When you associate a project with a Job Ticket template, QuarkXPress automatically creates a layout for each layout definition in that Job Ticket template. Such layouts have the same names as the layout definitions they were based on.

You can apply a layout definition to a project in two ways:

Whichever approach you use, the defined layouts are created automatically.

Exporting and importing Job Tickets

There may be situations in which a job definer needs to copy a Job Ticket template or Job Ticket from one Job Jackets file to another, or to import all of a Job Jackets structure's Job Ticket templates and Job Tickets into another Job Jackets structure. You can do both of these things with the Job Ticket export and import features.

Exporting a Job Ticket template or Job Ticket

To export a Job Ticket template or Job Ticket from a Job Jackets structure:

  1. Open the Job Jackets Manager dialog box (Utilities menu) and select the target Job Ticket (or Job Tickets) in the left list.

  2. Click the Export Ticket button above the left list. The New Job Jackets dialog box displays.

  3. Specify a name and location and click Save. All selected Job Tickets are saved into a Job Jackets file with the indicated file name, along with any Resources they require.

Importing a Job Ticket template or Job Ticket

To import a Job Ticket template or Job Ticket into a Job Jackets structure:

  1. Open the Job Jackets Manager dialog box (Utilities menu) and select the target Job Jackets icon in the left list.

  2. Click the Import button above the left list. The Select Job Jackets File dialog box displays.

  3. Select a Job Jackets file and click Open. All Job Ticket templates and Job Tickets in the selected file are imported into the selected Job Jackets structure, along with any Resources they require.

The default Job Jackets file

When QuarkXPress is installed, a default Job Jackets file (containing a default Job Ticket template) named "DefaultJacket.xml" is installed as well in the location specified in the Job Jackets pane of the Preferences dialog box (QuarkXPress/Edit menu).

When you create a project by choosing File > New > Project, the following things happen:

  • QuarkXPress makes a copy of this default Job Jackets file (named "Default Job Jackets") and embeds it in the new project. The embedded Job Jackets structure is named "[filename] Job Jackets."

  • In the embedded Job Jackets structure, QuarkXPress creates a Job Ticket from the default Job Ticket template (named "Default Job Ticket"). The new Job Ticket is named "[filename] Ticket."

  • QuarkXPress associates the Job Ticket in the embedded Job Jackets structure with the new project.

You can use the default Job Jackets file to control the Resources that are used in new QuarkXPress projects. You can also edit the default Job Ticket template that is used by projects created via File > New > Project. This topic explains both procedures.

You cannot store a new Job Ticket in the default Job Jackets file. For more information, see "Creating a project from a Job Ticket template."

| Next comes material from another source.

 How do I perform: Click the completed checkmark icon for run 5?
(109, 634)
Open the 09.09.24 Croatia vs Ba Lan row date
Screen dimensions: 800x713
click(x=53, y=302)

Editing the default Job Ticket template: File menu

The default Job Ticket template is used by projects created using File > New > Project. There are two ways to edit the default Job Ticket template.

To edit the default Job Ticket template from the File menu:

  1. Close any open projects.

  2. To open the default Job Ticket template in the Modify Job Ticket dialog box, choose File > Job Jackets > Modify Job Ticket.

  3. Use the controls in the Modify Job Ticket dialog box to configure the default Job Ticket template, and then click OK.

Editing the default Job Ticket template: Utilities menu

To edit the default Job Ticket template from the Job Jackets Manager dialog box:

  1. Display the Job Jackets Manager dialog box (Utilities menu).

  2. Click the Open Jacket button, navigate to the default Job Jackets file, and click Open.

  3. Expand the default Job Jackets structure and select the Job Ticket template named "Default Job Ticket" in the list.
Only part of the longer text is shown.